[start]

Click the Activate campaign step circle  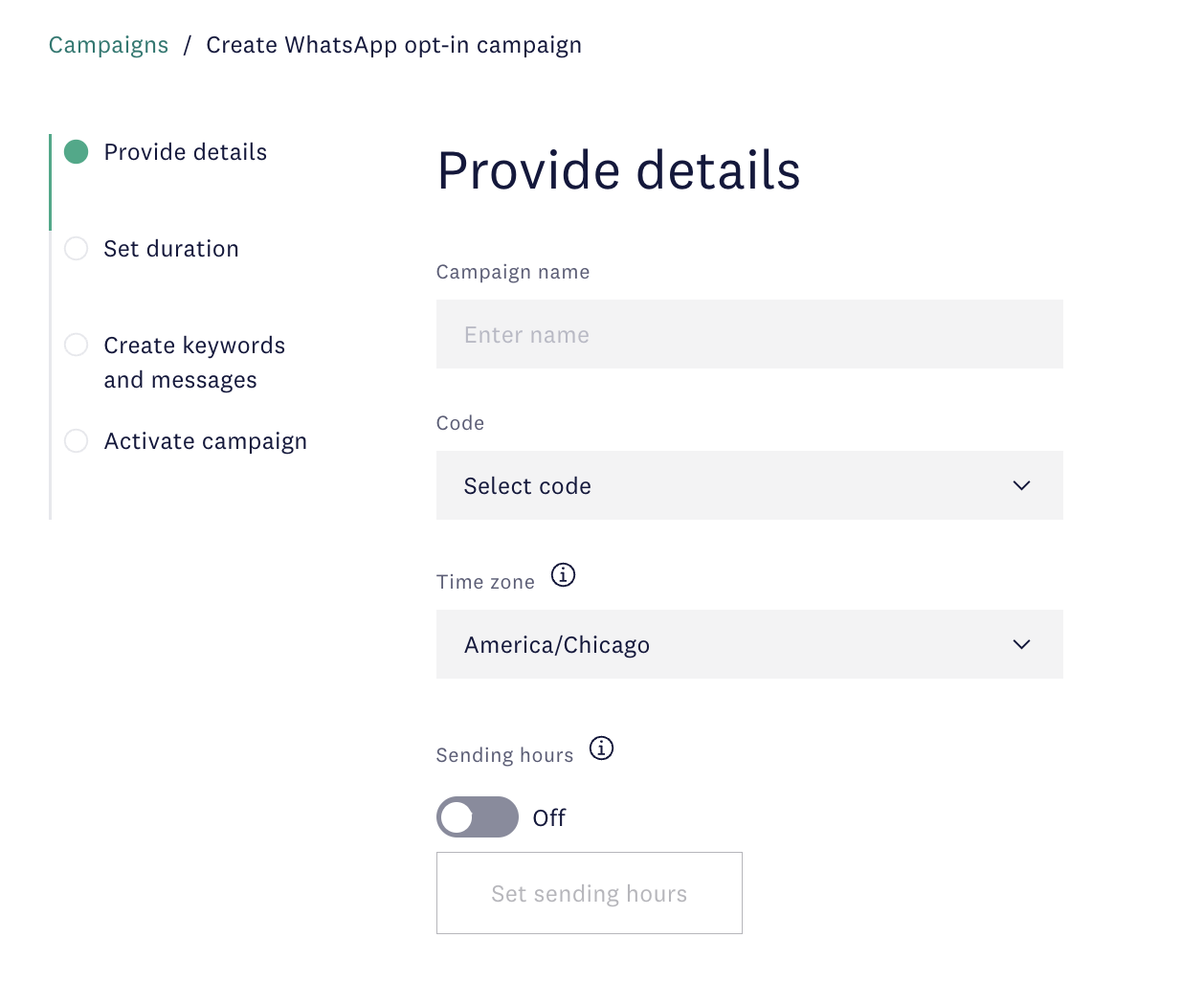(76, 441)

[end]
[start]

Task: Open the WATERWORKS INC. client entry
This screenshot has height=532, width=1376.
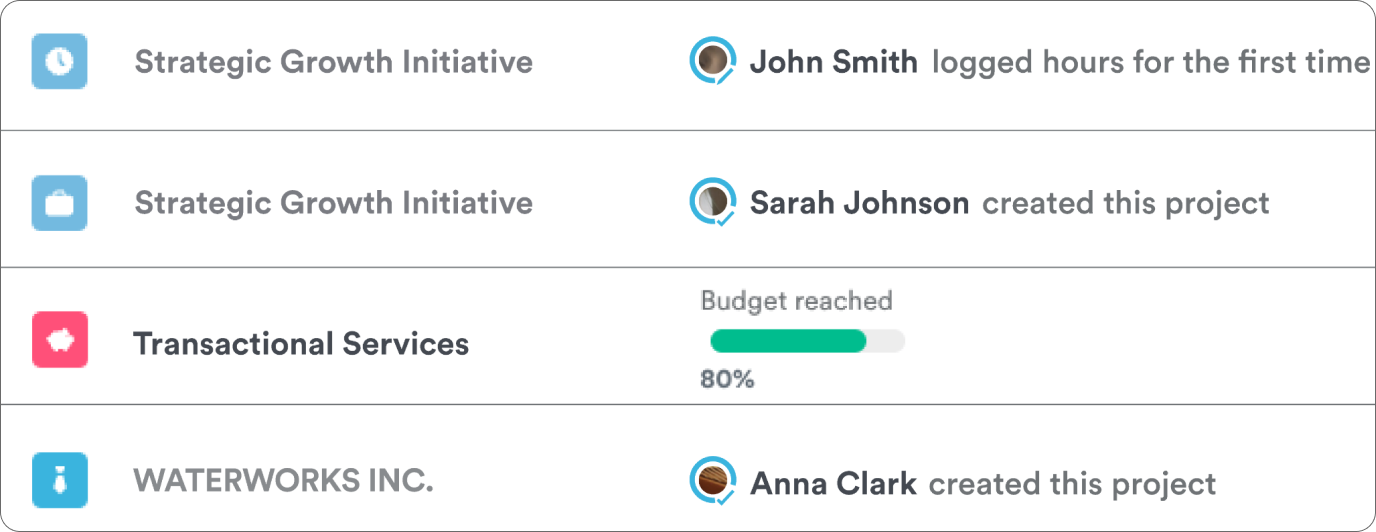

[end]
[start]

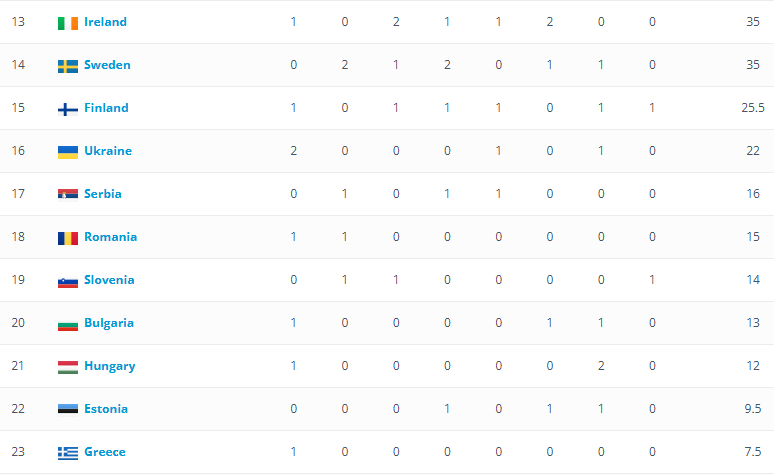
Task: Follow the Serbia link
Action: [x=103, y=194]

[end]

- _SHORT PROBLEM_: Reproduce the data from the line with "Task: Open the WATERWORKS INC. client entry" up to and including the line with "This screenshot has height=532, width=1376.".

- _ANSWER TO THIS PROBLEM_:
Task: Open the WATERWORKS INC. client entry
This screenshot has height=532, width=1376.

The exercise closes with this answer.